(Collected data)

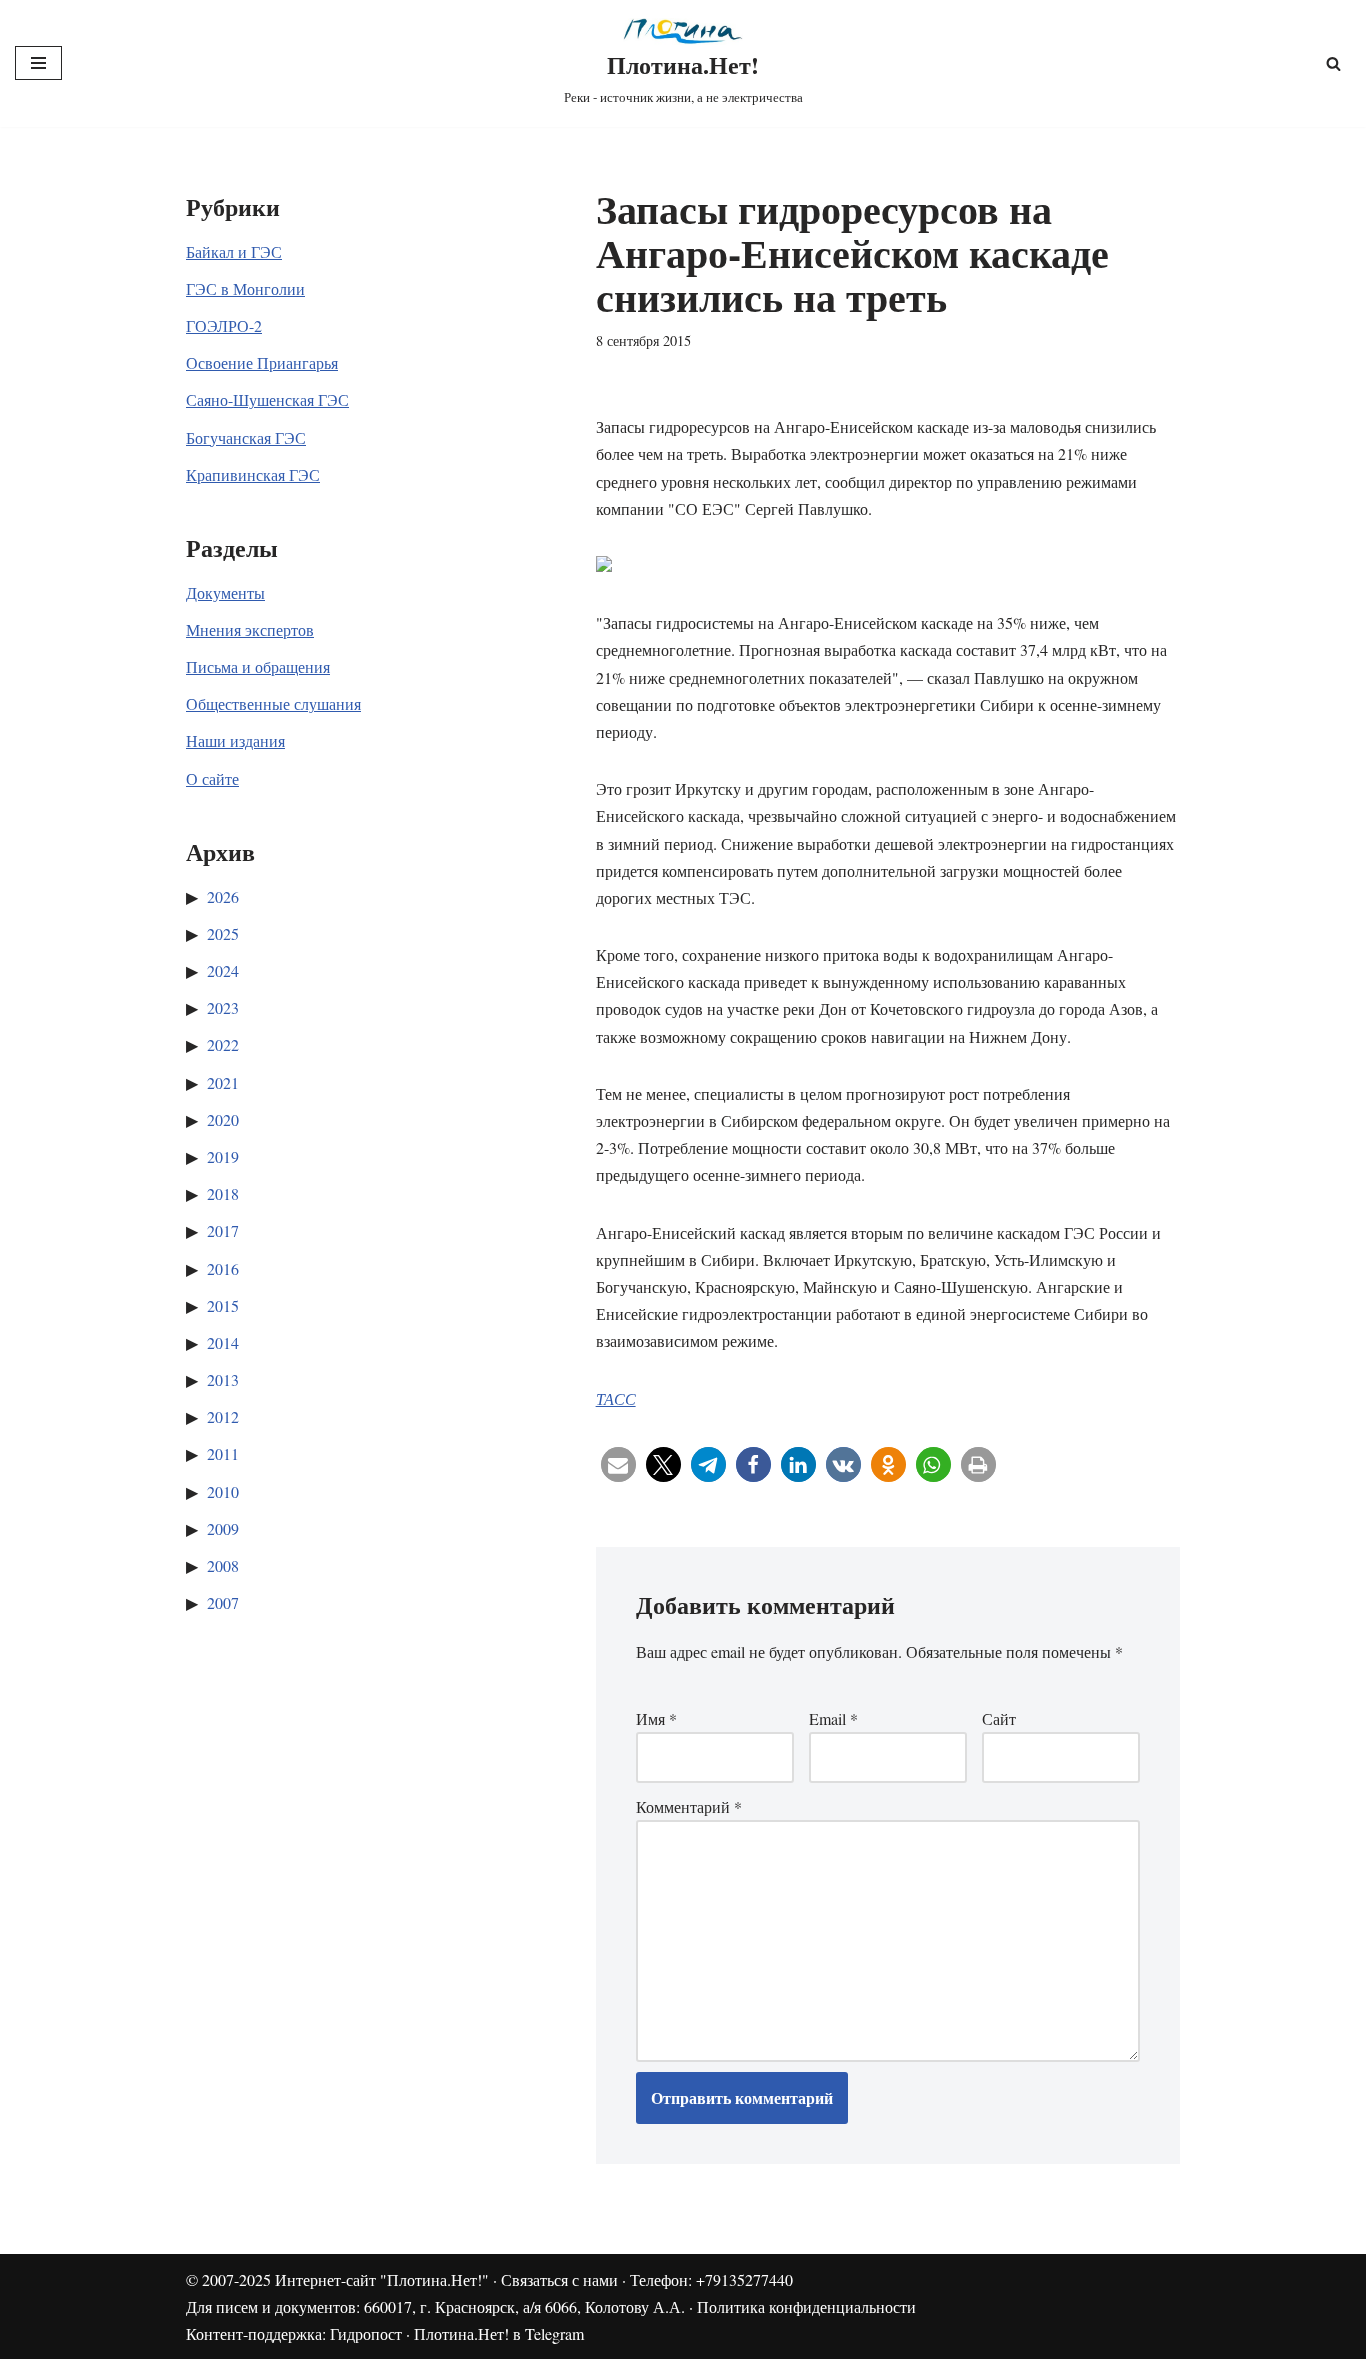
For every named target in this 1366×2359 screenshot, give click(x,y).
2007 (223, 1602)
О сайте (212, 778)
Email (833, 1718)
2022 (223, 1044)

(REQUIREMENT) Every entry above is to be copied verbatim, with the pictures removed.

(SOLUTION TO THIS TASK)
For every named target in this 1366×2359 screenshot, give click(x,y).
2007 (223, 1602)
О сайте (212, 778)
Email (833, 1718)
2022 (223, 1044)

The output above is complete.